With an ever growing industry, video games are becoming commonplace in society. Based upon what we have done in this project, we see the value that data analysts bring when analyzing vast amounts of data. Initially, we thought that the action genre would have been the best performing genre globally for sales but the shooter genre was the best performing genre globally. We also saw the regional difference between countries. For example, in Japan, the best selling genre is the role-playing genre whereas in North America, the shooting genre is the best selling genre.
If you are interested and you have more recent data involving more recent console platforms such as the Nintendo Switch, PS5, and Xbox Series X. You could analyze other factors such as micro-transactions, season-passes, and how COVID19 affected sales.
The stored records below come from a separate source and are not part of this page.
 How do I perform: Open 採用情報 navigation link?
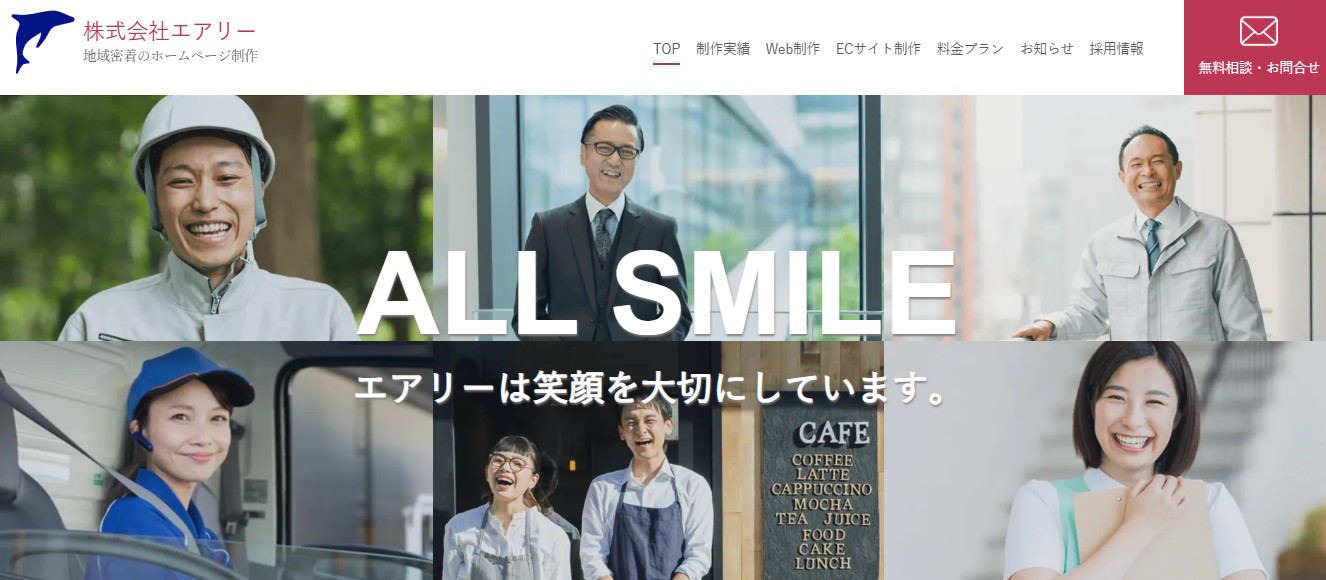point(1116,48)
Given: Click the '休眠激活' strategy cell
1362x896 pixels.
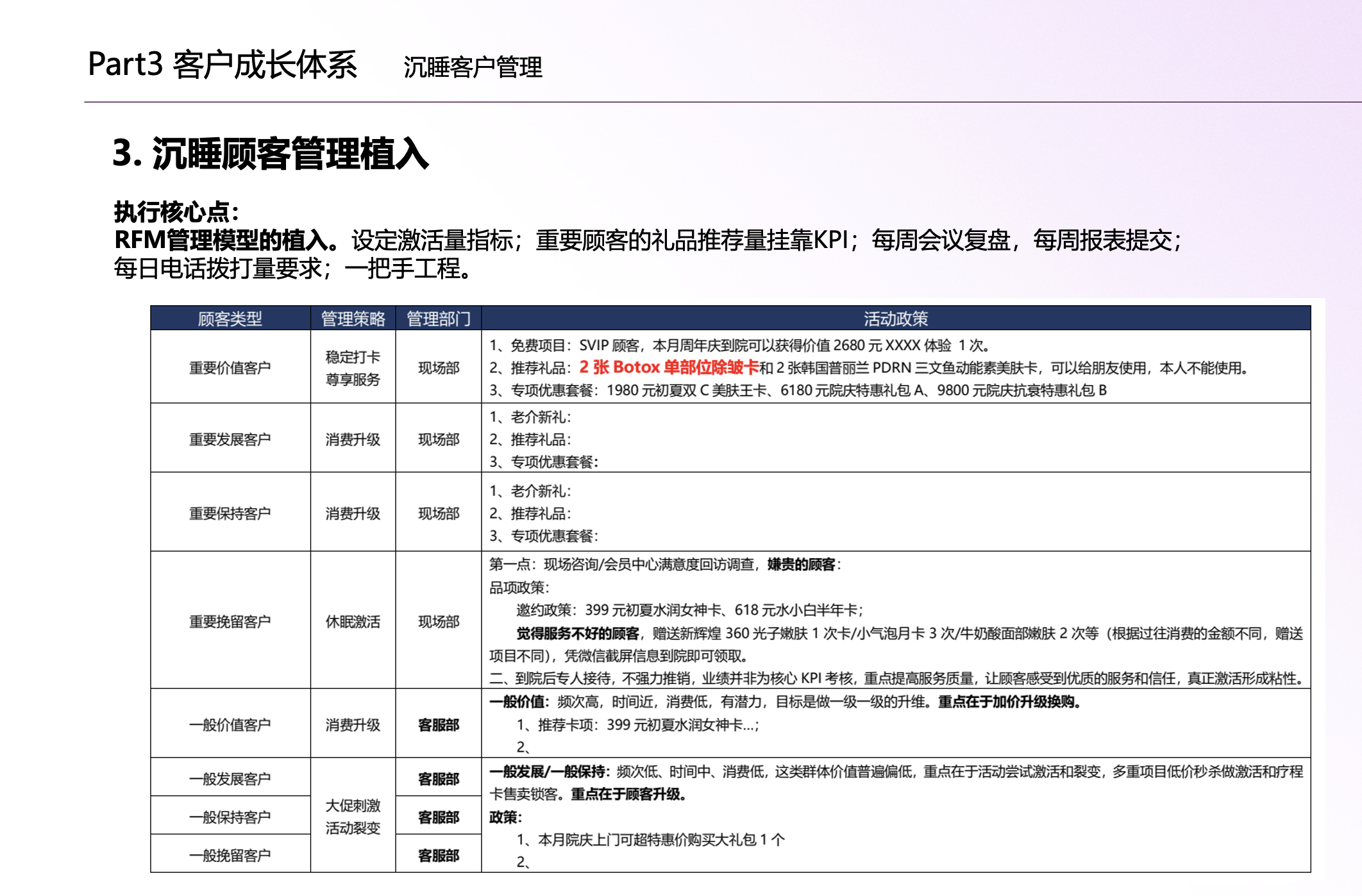Looking at the screenshot, I should click(x=353, y=622).
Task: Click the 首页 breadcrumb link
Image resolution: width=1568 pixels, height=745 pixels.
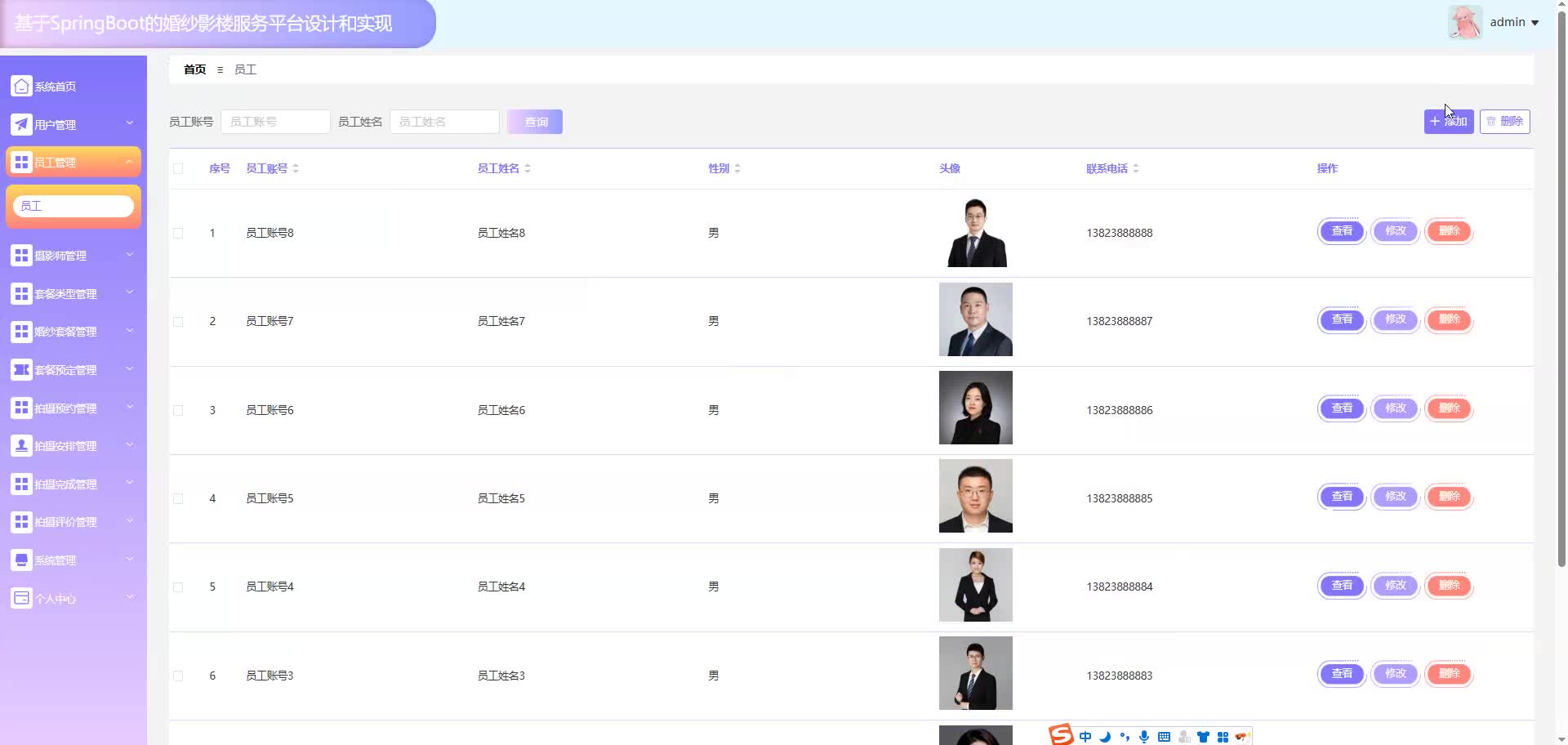Action: click(194, 69)
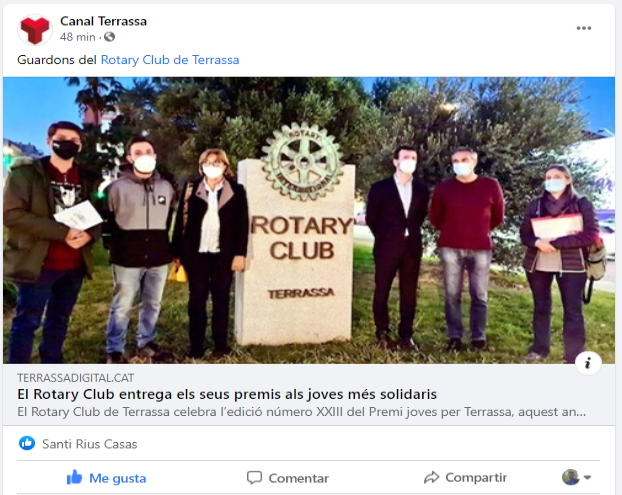The height and width of the screenshot is (495, 622).
Task: Open the article headline about Rotary premis
Action: click(x=227, y=394)
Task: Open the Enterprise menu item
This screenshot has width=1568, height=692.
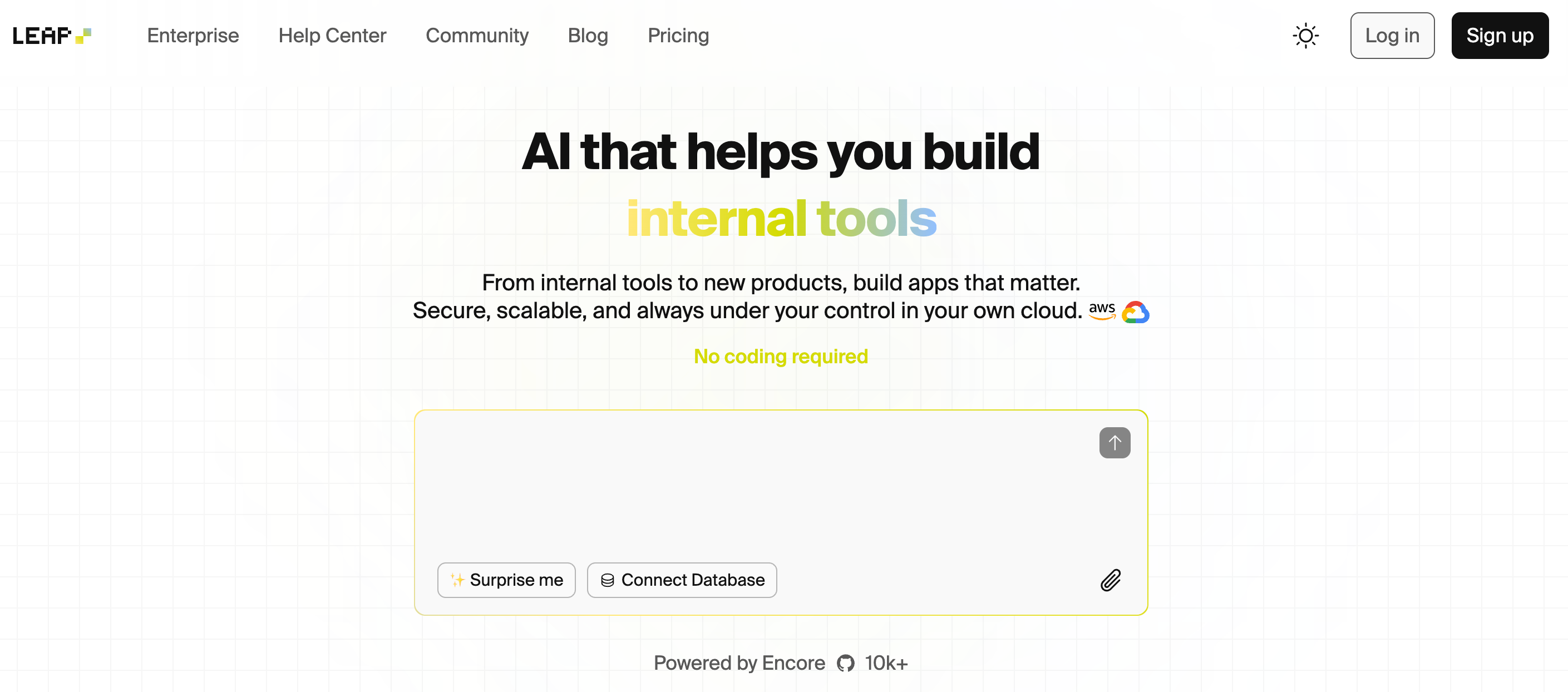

So in conclusion, we have modified the dataframe to remove columns and rows that were not needed for our analysis. Hopefully, this tutorial provided an insight into what game developers, and analysts have to take into consideration when trying to make a new game. We have graphs showing the global sales of video games by genre, region, and platform. This information can be useful if a developer wants to figure what type of games will potentially lead to the most profit. We have shown that we can answer questions such as “Would this genre sell well on this video game platform?”, “Which genre is best for maximizing sales globally?”,or “Is it worth it to develop a game in a particular genre?”